A Very Human Zombie Film
Like the best films in the zombie genre, The Ravenous is more focused on its human characters than its horde of infected. In contrast to The Walking Dead, Aubert’s screenplay is much less interested in the cruel and ugly side of humanity. Characters struggle with their humanity; one character remarks, “When you wake up in the morning and the first thing you do is kill someone, you know it’s a brand new world.” Yet Aubert allows these characters to maintain their humanity. Each character is given some arc that allows the audience to identify with and feel something when they’re placed in danger. Much of the film revolves around the characters’ need to reconcile their lost lives with a desperate need to find new connections. All of the acting performances are exceptional. Aubert does include one recurring character gag that doesn’t really fit with the tone of the film but it’s a minor complaint.

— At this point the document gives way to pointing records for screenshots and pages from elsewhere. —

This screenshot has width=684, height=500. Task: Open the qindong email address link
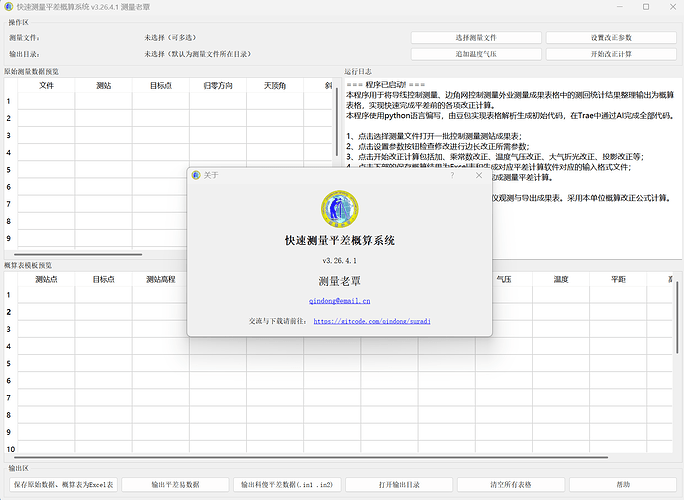(x=340, y=299)
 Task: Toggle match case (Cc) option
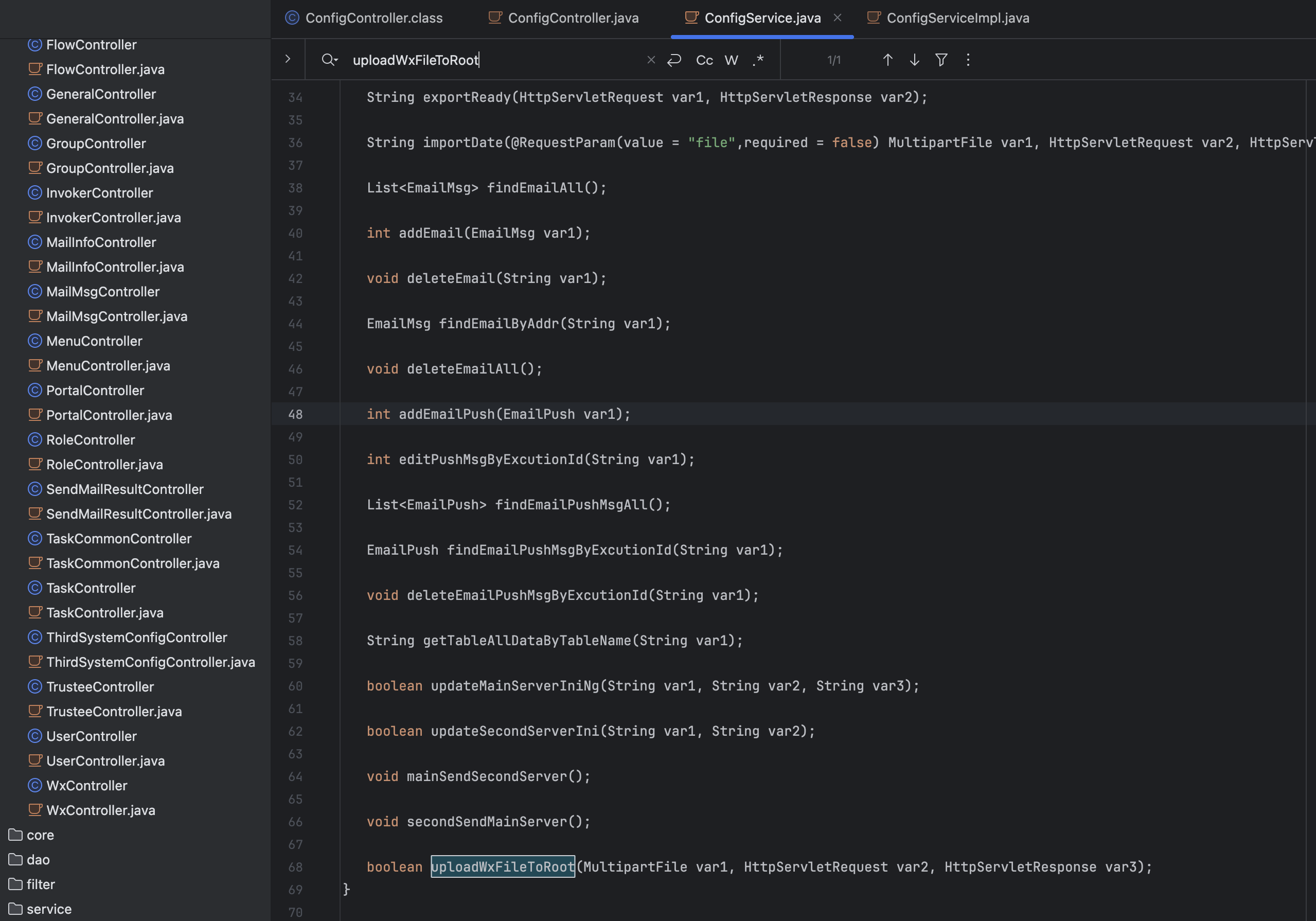[x=704, y=60]
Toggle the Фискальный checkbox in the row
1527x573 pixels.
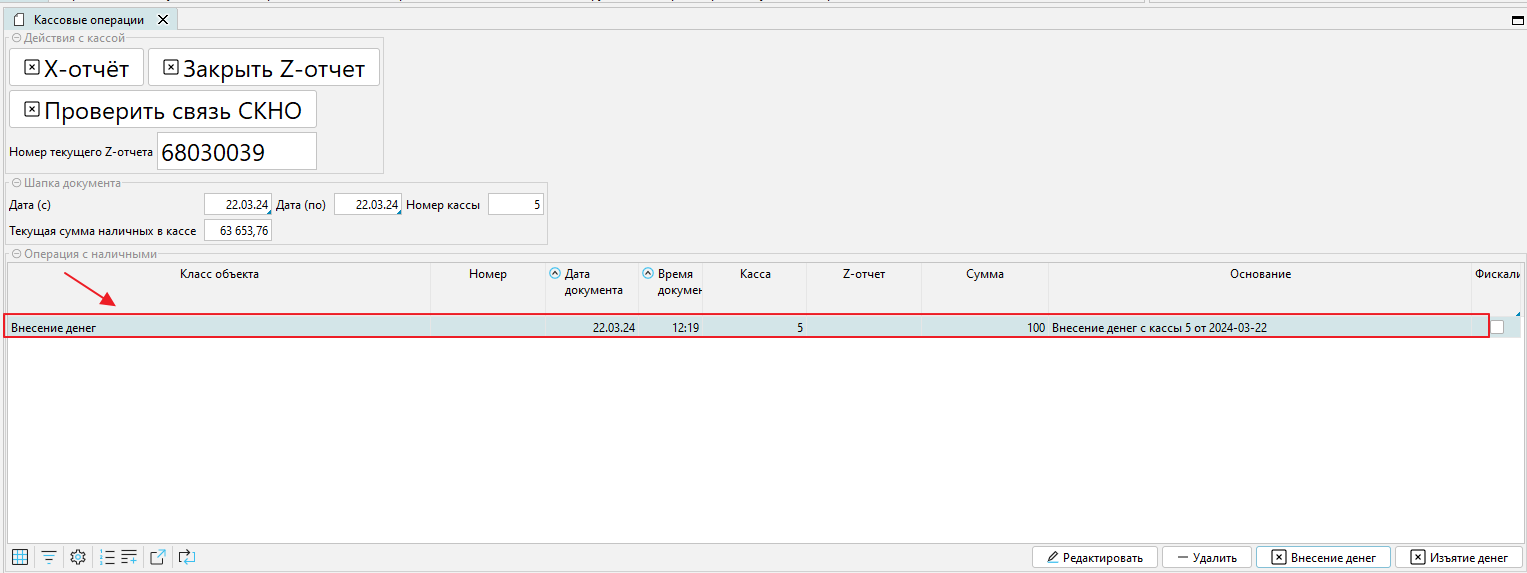click(x=1496, y=327)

Over the last decade and a half, the horror genre has come close to reaching a saturation point with zombie films. There probably aren’t many ways left to re-imagine the characterization of the undead. The Ravenous most directly borrows from Danny Boyle’s 28 Days Later with its rapid, fast-moving zombies. Aubert wisely avoids offering any explanations for the zombie outbreak and he does manage to provide an interesting tweak to the formula by suggesting that the undead maintain some elements of conscious awareness. In a few scenes, for example, the infected congregate around towers of chairs and other possessions that they have seemingly arranged, staring aimlessly. No expository dialogue is offered leaving viewers to consider their own interpretations. Aubert clearly had something interesting to say when he made The Ravenous.

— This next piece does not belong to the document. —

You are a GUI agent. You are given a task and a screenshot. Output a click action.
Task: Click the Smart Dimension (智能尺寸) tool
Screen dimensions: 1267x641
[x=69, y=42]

Don’t Let Subtitles Deter You
There are a lot of zombie films out there for horror fans, but The Ravenous is an excellent example of how the undead can keep lurching into movie theatres. Aubert’s film is a quiet but genuinely tense zombie offering that is well-acted and beautifully shot. Some potential viewers may opt to skip out due to the subtitles but you’re only cheating yourself out of a fantastic movie. The Ravenous is a zombie film that will have you thinking long after the final credits have finished rolling, which is the best type of zombie film.